10 Tidbits for tackling your next humidity-filled run:
- Start slow. It takes time for your body to become acclimated to the warmer, more humid weather. Start off by running in humid weather slowly; then build your way up to a pace that is comfortable for you.
- Invest in moisture-wicking athletic attire. A sales professional can help you with this at any number of sports stores…or you can Google it. Go for light-weight, loose-fitting clothing that aims to evaporate moisture while you exercise. Avoid wearing dark colors (which will trap heat) or clothing made of cotton as it will trap moisture.
- Exercise early in the morning or later in the evening. Only a crazy person would attempt to do a hardcore run during the middle of the day when the sun is beating down. If you can’t squeeze a run in in the morning or late at night, head indoors and hit the treadmill. You’ll be better off. If you absolutely must exercise outdoors, hit the trails and stick to the shaded areas.
- Stay hydrated. Fluids replacement is never more important or vital than when you are battling humidity. Drinking water is always a must; and you should aim to consume around20 ounces of water a couple of hours before you head out. Follow this up with an additional 10 ounces of fluid for every 15 minutes of exercise- perhaps more if you’re amping up the intensity. Also keep keep an energy drink handy for after you’ve finished running in order to help replace any electrolytes that were lost. Can’t handle energy drinks post-run? I usually bring a piece of fruit with me or a small energy bar, which I wash down with water.
- Pay attention to weather forecasts. Pay close attention to the heat index, which is the measure of how hot it really feels once you factor in the relative humidity with the actual temperature outside. Use the chart above to determine whether you want to risk running in current conditions.
- Weigh yourself to determine hydration needs. I cannot stress enough how important it is to stay hydrated-especially during the summer months. Before you run, strip down to your birthday suit and weigh in. Go for your run. After you finish running, apply the following formula in order to determine your fluid needs: [post-run weight – pre-run weight + fluid consumed = total fluid loss] THEN– [Divide the ‘total fluid loss’ by the number of miles you ran to get your total fluid consumption needed/mile] [source].
- Run short. You don’t have to marathon it up out there in order to pack in a decent workout. Keep your runs shorter and increase the intensity slightly depending on how you feel. Trying to do a long run that day? Split it up to keep things safe and efficient.
- Sip cool water after running. Cool down…literally….by sipping on cold water after you’ve finished running. It will help your body cool down. There are also some who suggest drinking cold water prior to running as it will take your body longer to heat up.
- Take breaks. There is no shame in slowing things down to a brisk walk or even stopping to catch your breath. This is much better than the alternative.
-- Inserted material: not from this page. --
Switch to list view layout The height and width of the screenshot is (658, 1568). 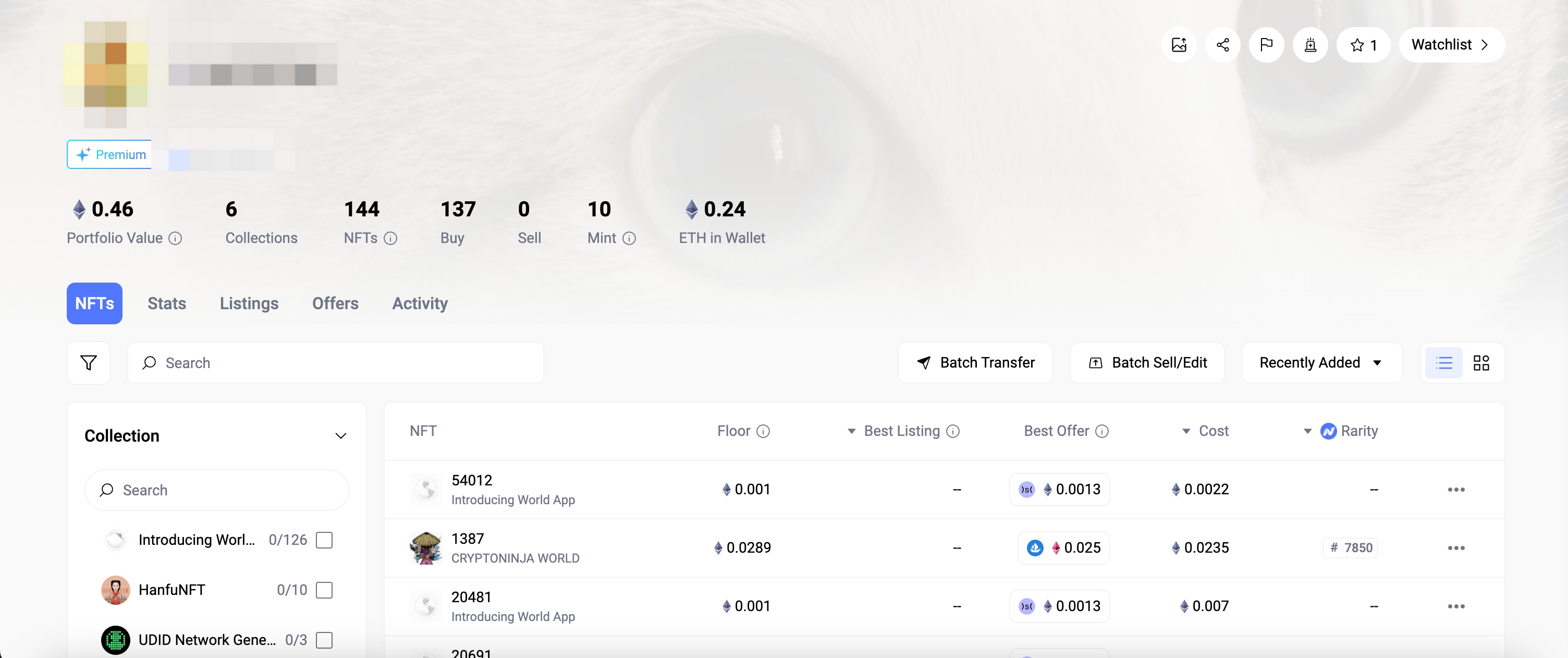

- Invest in the right sunscreen. While waterproof sunscreen may seem like the obvious choice for someone who’s about to embark on a long, sweaty run, there is some speculation that (particularly in humid weather) some brands of sunscreen may actually inhibit the sweating process, causing residue to build up on your skin and prevent the body from being able to properly cool itself down. Therefore, make sure you really read those labels; or failing that, voice your concerns with your doctor.